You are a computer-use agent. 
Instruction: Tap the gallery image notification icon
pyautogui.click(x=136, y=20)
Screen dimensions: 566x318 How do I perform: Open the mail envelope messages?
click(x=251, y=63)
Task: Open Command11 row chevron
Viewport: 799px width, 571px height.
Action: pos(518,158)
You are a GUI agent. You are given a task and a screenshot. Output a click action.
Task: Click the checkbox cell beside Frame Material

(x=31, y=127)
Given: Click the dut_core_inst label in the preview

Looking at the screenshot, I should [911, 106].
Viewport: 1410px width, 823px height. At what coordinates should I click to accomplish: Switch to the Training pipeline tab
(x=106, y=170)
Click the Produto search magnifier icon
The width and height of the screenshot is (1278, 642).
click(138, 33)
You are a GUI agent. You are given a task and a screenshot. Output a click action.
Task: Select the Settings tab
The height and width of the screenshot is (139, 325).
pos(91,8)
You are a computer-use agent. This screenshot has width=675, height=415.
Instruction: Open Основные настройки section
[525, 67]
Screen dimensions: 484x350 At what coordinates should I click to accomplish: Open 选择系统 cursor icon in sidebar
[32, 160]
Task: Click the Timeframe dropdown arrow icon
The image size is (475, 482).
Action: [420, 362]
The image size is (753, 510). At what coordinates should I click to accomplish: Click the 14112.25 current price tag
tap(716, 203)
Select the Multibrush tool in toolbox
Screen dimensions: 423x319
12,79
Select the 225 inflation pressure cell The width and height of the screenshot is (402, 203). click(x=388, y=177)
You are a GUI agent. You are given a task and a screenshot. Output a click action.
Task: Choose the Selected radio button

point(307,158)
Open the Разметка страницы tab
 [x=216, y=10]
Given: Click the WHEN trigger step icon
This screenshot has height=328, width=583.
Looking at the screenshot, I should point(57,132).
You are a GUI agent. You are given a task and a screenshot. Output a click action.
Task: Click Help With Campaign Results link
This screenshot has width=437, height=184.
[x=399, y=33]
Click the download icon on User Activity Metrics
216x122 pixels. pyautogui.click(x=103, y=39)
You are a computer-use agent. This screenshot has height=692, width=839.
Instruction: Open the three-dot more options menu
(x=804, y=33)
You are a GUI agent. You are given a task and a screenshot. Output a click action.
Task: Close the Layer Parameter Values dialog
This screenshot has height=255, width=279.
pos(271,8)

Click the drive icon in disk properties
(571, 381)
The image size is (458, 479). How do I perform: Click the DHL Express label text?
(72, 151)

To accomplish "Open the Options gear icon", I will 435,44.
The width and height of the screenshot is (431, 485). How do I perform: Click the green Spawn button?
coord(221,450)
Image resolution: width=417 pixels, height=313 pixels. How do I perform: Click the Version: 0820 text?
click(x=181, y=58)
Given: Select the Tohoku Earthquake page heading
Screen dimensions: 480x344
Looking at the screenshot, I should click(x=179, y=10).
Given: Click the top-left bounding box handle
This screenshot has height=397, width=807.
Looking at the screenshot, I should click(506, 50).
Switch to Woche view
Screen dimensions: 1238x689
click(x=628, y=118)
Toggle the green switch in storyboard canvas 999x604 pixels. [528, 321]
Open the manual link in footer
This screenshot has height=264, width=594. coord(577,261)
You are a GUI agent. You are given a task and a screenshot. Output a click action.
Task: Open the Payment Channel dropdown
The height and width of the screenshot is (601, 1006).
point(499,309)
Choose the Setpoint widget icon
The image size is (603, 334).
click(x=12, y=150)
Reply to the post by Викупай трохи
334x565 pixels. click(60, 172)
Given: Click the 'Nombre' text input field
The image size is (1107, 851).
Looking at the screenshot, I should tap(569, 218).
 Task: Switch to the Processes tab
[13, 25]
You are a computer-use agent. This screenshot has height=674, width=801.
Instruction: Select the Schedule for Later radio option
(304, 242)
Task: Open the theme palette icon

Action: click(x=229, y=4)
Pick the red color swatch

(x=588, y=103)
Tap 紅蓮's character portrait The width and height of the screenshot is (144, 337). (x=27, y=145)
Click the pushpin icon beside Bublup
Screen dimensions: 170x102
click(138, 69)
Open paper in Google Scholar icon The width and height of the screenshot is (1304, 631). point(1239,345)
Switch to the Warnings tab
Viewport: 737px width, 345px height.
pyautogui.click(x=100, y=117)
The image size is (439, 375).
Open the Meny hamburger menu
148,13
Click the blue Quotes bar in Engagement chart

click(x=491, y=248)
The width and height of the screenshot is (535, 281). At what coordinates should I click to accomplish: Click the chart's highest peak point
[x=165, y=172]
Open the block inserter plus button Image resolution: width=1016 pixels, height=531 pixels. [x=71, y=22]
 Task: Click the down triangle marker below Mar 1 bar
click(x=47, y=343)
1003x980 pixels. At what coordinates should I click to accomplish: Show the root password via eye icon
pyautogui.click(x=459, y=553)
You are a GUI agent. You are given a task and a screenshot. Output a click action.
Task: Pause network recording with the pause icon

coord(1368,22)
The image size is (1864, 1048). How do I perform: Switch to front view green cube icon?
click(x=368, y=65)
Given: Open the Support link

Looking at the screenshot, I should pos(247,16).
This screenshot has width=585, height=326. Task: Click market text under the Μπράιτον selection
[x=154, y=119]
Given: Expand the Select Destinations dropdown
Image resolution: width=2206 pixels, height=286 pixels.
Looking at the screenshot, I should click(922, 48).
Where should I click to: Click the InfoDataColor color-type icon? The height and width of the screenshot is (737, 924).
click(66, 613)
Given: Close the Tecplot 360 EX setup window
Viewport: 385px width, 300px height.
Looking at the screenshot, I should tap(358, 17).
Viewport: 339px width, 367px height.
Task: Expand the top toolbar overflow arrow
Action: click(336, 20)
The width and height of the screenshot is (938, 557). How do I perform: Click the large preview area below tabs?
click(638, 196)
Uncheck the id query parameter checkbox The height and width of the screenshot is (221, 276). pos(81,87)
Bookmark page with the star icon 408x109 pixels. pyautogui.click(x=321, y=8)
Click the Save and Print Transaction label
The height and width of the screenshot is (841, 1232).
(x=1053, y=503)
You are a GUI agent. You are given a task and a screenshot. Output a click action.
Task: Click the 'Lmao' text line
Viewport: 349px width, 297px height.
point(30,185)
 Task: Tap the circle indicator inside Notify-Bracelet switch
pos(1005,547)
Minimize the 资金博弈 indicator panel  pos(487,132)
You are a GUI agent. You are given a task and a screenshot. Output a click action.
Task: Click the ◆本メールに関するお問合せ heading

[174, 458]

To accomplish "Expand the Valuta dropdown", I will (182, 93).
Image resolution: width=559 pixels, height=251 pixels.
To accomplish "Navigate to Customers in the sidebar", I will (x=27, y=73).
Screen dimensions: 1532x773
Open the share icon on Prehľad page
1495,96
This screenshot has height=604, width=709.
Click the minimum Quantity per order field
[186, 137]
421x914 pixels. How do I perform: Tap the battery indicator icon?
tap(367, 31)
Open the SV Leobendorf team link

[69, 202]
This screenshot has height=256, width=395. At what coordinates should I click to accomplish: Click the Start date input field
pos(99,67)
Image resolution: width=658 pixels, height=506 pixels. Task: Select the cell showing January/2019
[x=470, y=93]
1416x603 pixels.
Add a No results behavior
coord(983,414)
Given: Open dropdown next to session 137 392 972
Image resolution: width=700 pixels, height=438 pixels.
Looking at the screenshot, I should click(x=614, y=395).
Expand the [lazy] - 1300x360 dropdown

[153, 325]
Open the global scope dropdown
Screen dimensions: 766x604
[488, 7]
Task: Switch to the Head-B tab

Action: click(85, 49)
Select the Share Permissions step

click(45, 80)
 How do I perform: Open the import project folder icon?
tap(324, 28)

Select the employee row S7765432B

Exercise description: Restate the listing above word for word.

Solved problem:
You are a computer-use agent. 
Instruction: Tap the gallery image notification icon
pyautogui.click(x=136, y=20)
Screen dimensions: 566x318 How do I perform: Open the mail envelope messages?
click(x=251, y=63)
Task: Open Command11 row chevron
Viewport: 799px width, 571px height.
Action: pos(518,158)
You are a GUI agent. You are given a task and a screenshot. Output a click action.
Task: Click the checkbox cell beside Frame Material

(x=31, y=127)
Given: Click the dut_core_inst label in the preview

Looking at the screenshot, I should [911, 106].
Viewport: 1410px width, 823px height. At what coordinates should I click to accomplish: Switch to the Training pipeline tab
(x=106, y=170)
Click the Produto search magnifier icon
The width and height of the screenshot is (1278, 642).
click(138, 33)
You are a GUI agent. You are given a task and a screenshot. Output a click action.
Task: Select the Settings tab
The height and width of the screenshot is (139, 325).
pos(91,8)
You are a computer-use agent. This screenshot has width=675, height=415.
Instruction: Open Основные настройки section
[525, 67]
Screen dimensions: 484x350 At what coordinates should I click to accomplish: Open 选择系统 cursor icon in sidebar
[32, 160]
Task: Click the Timeframe dropdown arrow icon
The image size is (475, 482).
Action: [420, 362]
The image size is (753, 510). At what coordinates should I click to accomplish: Click the 14112.25 current price tag
tap(716, 203)
Select the Multibrush tool in toolbox
Screen dimensions: 423x319
12,79
Select the 225 inflation pressure cell The width and height of the screenshot is (402, 203). click(x=388, y=177)
You are a GUI agent. You are given a task and a screenshot. Output a click action.
Task: Choose the Selected radio button

point(307,158)
Open the Разметка страницы tab
 [x=216, y=10]
Given: Click the WHEN trigger step icon
This screenshot has height=328, width=583.
Looking at the screenshot, I should point(57,132).
You are a GUI agent. You are given a task and a screenshot. Output a click action.
Task: Click Help With Campaign Results link
This screenshot has width=437, height=184.
[x=399, y=33]
Click the download icon on User Activity Metrics
216x122 pixels. pyautogui.click(x=103, y=39)
You are a computer-use agent. This screenshot has height=692, width=839.
Instruction: Open the three-dot more options menu
(x=804, y=33)
You are a GUI agent. You are given a task and a screenshot. Output a click action.
Task: Close the Layer Parameter Values dialog
This screenshot has height=255, width=279.
pos(271,8)

Click the drive icon in disk properties
(571, 381)
The image size is (458, 479). How do I perform: Click the DHL Express label text?
(72, 151)

To accomplish "Open the Options gear icon", I will 435,44.
The width and height of the screenshot is (431, 485). How do I perform: Click the green Spawn button?
coord(221,450)
Image resolution: width=417 pixels, height=313 pixels. How do I perform: Click the Version: 0820 text?
click(x=181, y=58)
Given: Select the Tohoku Earthquake page heading
Screen dimensions: 480x344
Looking at the screenshot, I should click(x=179, y=10).
Given: Click the top-left bounding box handle
This screenshot has height=397, width=807.
Looking at the screenshot, I should click(506, 50).
Switch to Woche view
Screen dimensions: 1238x689
click(x=628, y=118)
Toggle the green switch in storyboard canvas 999x604 pixels. [528, 321]
Open the manual link in footer
This screenshot has height=264, width=594. coord(577,261)
You are a GUI agent. You are given a task and a screenshot. Output a click action.
Task: Open the Payment Channel dropdown
The height and width of the screenshot is (601, 1006).
point(499,309)
Choose the Setpoint widget icon
The image size is (603, 334).
click(x=12, y=150)
Reply to the post by Викупай трохи
334x565 pixels. click(60, 172)
Given: Click the 'Nombre' text input field
The image size is (1107, 851).
Looking at the screenshot, I should tap(569, 218).
 Task: Switch to the Processes tab
[13, 25]
You are a computer-use agent. This screenshot has height=674, width=801.
Instruction: Select the Schedule for Later radio option
(304, 242)
Task: Open the theme palette icon

Action: click(x=229, y=4)
Pick the red color swatch

(x=588, y=103)
Tap 紅蓮's character portrait The width and height of the screenshot is (144, 337). (x=27, y=145)
Click the pushpin icon beside Bublup
Screen dimensions: 170x102
click(138, 69)
Open paper in Google Scholar icon The width and height of the screenshot is (1304, 631). point(1239,345)
Switch to the Warnings tab
Viewport: 737px width, 345px height.
pyautogui.click(x=100, y=117)
The image size is (439, 375).
Open the Meny hamburger menu
148,13
Click the blue Quotes bar in Engagement chart

click(x=491, y=248)
The width and height of the screenshot is (535, 281). At what coordinates should I click to accomplish: Click the chart's highest peak point
[x=165, y=172]
Open the block inserter plus button Image resolution: width=1016 pixels, height=531 pixels. [x=71, y=22]
 Task: Click the down triangle marker below Mar 1 bar
click(x=47, y=343)
1003x980 pixels. At what coordinates should I click to accomplish: Show the root password via eye icon
pyautogui.click(x=459, y=553)
You are a GUI agent. You are given a task and a screenshot. Output a click action.
Task: Pause network recording with the pause icon

coord(1368,22)
The image size is (1864, 1048). How do I perform: Switch to front view green cube icon?
click(x=368, y=65)
Given: Open the Support link

Looking at the screenshot, I should pos(247,16).
This screenshot has width=585, height=326. Task: Click market text under the Μπράιτον selection
[x=154, y=119]
Given: Expand the Select Destinations dropdown
Image resolution: width=2206 pixels, height=286 pixels.
Looking at the screenshot, I should click(922, 48).
Where should I click to: Click the InfoDataColor color-type icon? The height and width of the screenshot is (737, 924).
click(66, 613)
Given: Close the Tecplot 360 EX setup window
Viewport: 385px width, 300px height.
Looking at the screenshot, I should tap(358, 17).
Viewport: 339px width, 367px height.
Task: Expand the top toolbar overflow arrow
Action: click(336, 20)
The width and height of the screenshot is (938, 557). How do I perform: Click the large preview area below tabs?
click(638, 196)
Uncheck the id query parameter checkbox The height and width of the screenshot is (221, 276). pos(81,87)
Bookmark page with the star icon 408x109 pixels. pyautogui.click(x=321, y=8)
Click the Save and Print Transaction label
The height and width of the screenshot is (841, 1232).
(x=1053, y=503)
You are a GUI agent. You are given a task and a screenshot. Output a click action.
Task: Click the 'Lmao' text line
Viewport: 349px width, 297px height.
point(30,185)
 Task: Tap the circle indicator inside Notify-Bracelet switch
pos(1005,547)
Minimize the 资金博弈 indicator panel  pos(487,132)
You are a GUI agent. You are given a task and a screenshot. Output a click action.
Task: Click the ◆本メールに関するお問合せ heading

[174, 458]

To accomplish "Expand the Valuta dropdown", I will (182, 93).
Image resolution: width=559 pixels, height=251 pixels.
To accomplish "Navigate to Customers in the sidebar", I will (x=27, y=73).
Screen dimensions: 1532x773
Open the share icon on Prehľad page
1495,96
This screenshot has height=604, width=709.
Click the minimum Quantity per order field
[186, 137]
421x914 pixels. How do I perform: Tap the battery indicator icon?
tap(367, 31)
Open the SV Leobendorf team link

[69, 202]
This screenshot has height=256, width=395. At what coordinates should I click to accomplish: Click the Start date input field
pos(99,67)
Image resolution: width=658 pixels, height=506 pixels. Task: Select the cell showing January/2019
[x=470, y=93]
1416x603 pixels.
Add a No results behavior
coord(983,414)
Given: Open dropdown next to session 137 392 972
Image resolution: width=700 pixels, height=438 pixels.
Looking at the screenshot, I should click(x=614, y=395).
Expand the [lazy] - 1300x360 dropdown

[153, 325]
Open the global scope dropdown
Screen dimensions: 766x604
[488, 7]
Task: Switch to the Head-B tab

Action: click(85, 49)
Select the Share Permissions step

click(45, 80)
 How do I perform: Open the import project folder icon?
tap(324, 28)

Select the employee row S7765432B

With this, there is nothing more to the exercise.